[DATA LINES start]

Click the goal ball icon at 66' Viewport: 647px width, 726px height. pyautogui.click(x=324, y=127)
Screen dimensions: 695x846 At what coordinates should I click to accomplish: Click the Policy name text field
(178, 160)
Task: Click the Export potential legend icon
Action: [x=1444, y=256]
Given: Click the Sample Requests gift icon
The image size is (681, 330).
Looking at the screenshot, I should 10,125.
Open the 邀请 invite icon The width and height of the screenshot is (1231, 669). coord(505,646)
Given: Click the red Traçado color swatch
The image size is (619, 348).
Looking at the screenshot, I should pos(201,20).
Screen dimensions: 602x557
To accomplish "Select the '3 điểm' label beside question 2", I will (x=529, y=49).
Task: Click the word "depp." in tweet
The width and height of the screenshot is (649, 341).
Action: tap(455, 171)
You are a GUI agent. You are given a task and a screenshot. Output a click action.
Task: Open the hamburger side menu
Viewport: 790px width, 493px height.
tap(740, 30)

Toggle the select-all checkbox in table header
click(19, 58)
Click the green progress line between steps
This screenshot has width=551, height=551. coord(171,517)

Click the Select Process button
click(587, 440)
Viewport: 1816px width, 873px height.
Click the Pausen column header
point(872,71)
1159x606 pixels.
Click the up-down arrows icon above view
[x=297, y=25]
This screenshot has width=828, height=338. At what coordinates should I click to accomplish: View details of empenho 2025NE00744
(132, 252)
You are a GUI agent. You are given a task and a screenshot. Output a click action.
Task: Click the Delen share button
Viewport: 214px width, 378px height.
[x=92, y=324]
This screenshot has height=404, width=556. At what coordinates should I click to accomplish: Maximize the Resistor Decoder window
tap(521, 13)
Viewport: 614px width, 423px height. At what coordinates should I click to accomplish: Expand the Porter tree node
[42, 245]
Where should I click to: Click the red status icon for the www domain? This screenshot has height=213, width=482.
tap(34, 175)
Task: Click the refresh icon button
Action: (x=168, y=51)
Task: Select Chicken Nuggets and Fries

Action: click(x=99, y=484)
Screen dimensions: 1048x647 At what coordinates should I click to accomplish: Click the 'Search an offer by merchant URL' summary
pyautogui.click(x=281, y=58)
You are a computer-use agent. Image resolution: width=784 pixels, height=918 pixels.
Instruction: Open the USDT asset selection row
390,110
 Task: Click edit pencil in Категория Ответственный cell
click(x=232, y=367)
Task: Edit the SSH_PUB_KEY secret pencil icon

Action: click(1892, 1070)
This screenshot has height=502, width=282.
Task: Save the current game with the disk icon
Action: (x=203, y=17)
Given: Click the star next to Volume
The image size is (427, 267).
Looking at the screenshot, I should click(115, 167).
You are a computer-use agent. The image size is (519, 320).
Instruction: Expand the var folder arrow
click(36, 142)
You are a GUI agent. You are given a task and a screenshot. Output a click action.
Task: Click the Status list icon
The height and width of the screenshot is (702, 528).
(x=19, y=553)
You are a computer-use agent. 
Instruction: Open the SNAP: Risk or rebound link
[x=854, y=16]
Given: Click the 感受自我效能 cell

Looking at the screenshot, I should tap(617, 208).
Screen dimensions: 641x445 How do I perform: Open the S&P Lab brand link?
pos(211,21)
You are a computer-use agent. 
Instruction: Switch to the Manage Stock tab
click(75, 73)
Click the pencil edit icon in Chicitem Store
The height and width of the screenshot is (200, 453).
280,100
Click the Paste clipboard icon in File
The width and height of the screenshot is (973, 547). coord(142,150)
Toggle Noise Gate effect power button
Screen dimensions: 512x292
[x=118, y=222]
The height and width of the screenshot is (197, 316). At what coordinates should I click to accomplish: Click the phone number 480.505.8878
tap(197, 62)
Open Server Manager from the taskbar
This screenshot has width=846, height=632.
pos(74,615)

[DATA LINES end]

**DESCRIPTION OF THE TASK:**
Lay out the items from the line with "Click the pencil edit icon in Chicitem Store" up to and including the line with "tap(197, 62)" as a JSON list of strings, one string per line, leaving out any blank lines.

**WORKED ANSWER:**
[
  "Click the pencil edit icon in Chicitem Store",
  "The height and width of the screenshot is (200, 453).",
  "280,100",
  "Click the Paste clipboard icon in File",
  "The width and height of the screenshot is (973, 547). coord(142,150)",
  "Toggle Noise Gate effect power button",
  "Screen dimensions: 512x292",
  "[x=118, y=222]",
  "The height and width of the screenshot is (197, 316). At what coordinates should I click to accomplish: Click the phone number 480.505.8878",
  "tap(197, 62)"
]